>>>>>
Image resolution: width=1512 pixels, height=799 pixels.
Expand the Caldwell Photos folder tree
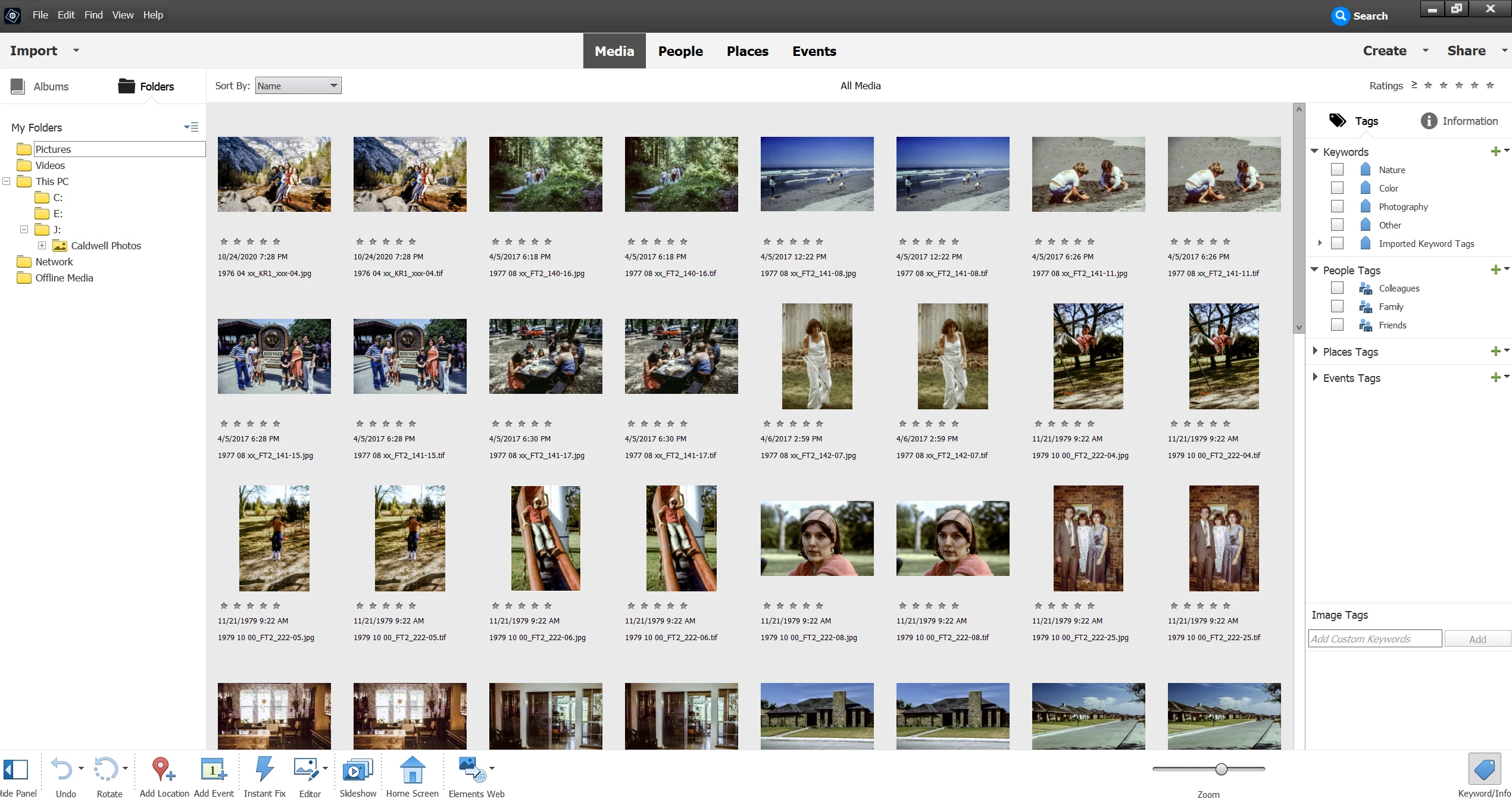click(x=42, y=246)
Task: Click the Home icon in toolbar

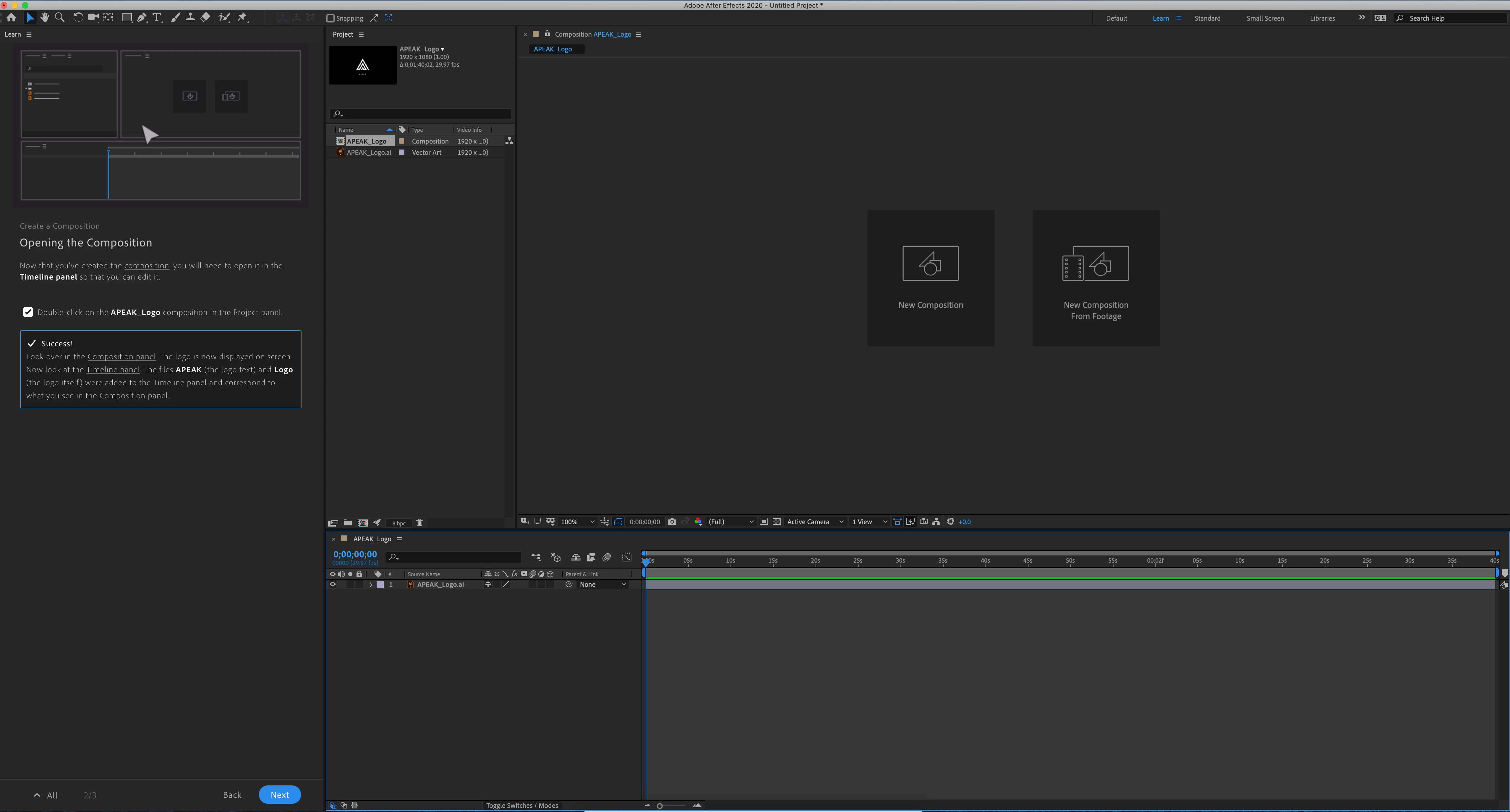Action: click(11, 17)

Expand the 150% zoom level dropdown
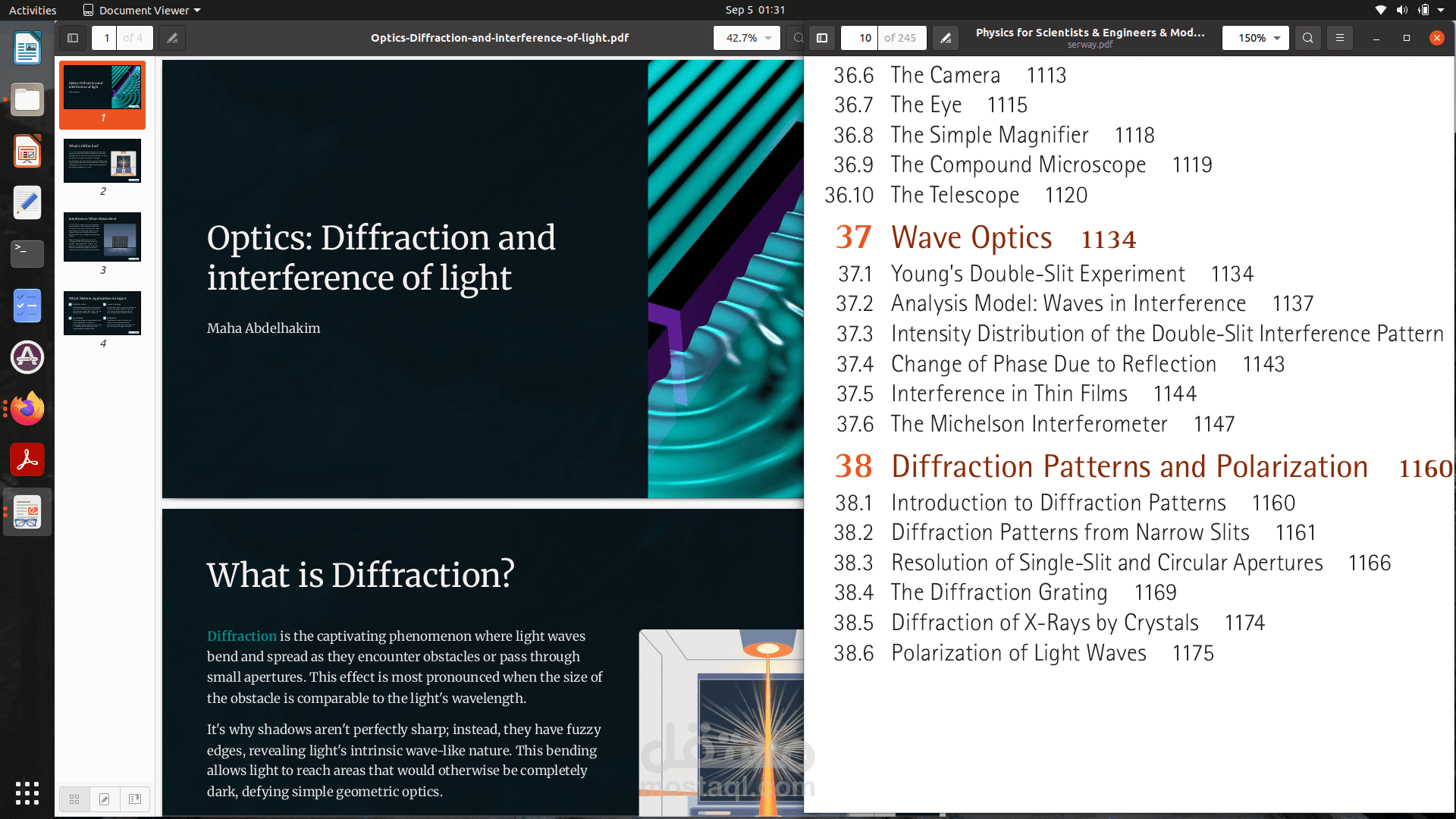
<<<<<
Set down every entry above exactly as written. Leave out all pictures.

### WRITTEN ANSWER
Image resolution: width=1512 pixels, height=799 pixels.
Expand the Caldwell Photos folder tree
click(x=42, y=246)
Task: Click the Home icon in toolbar

Action: click(11, 17)

Expand the 150% zoom level dropdown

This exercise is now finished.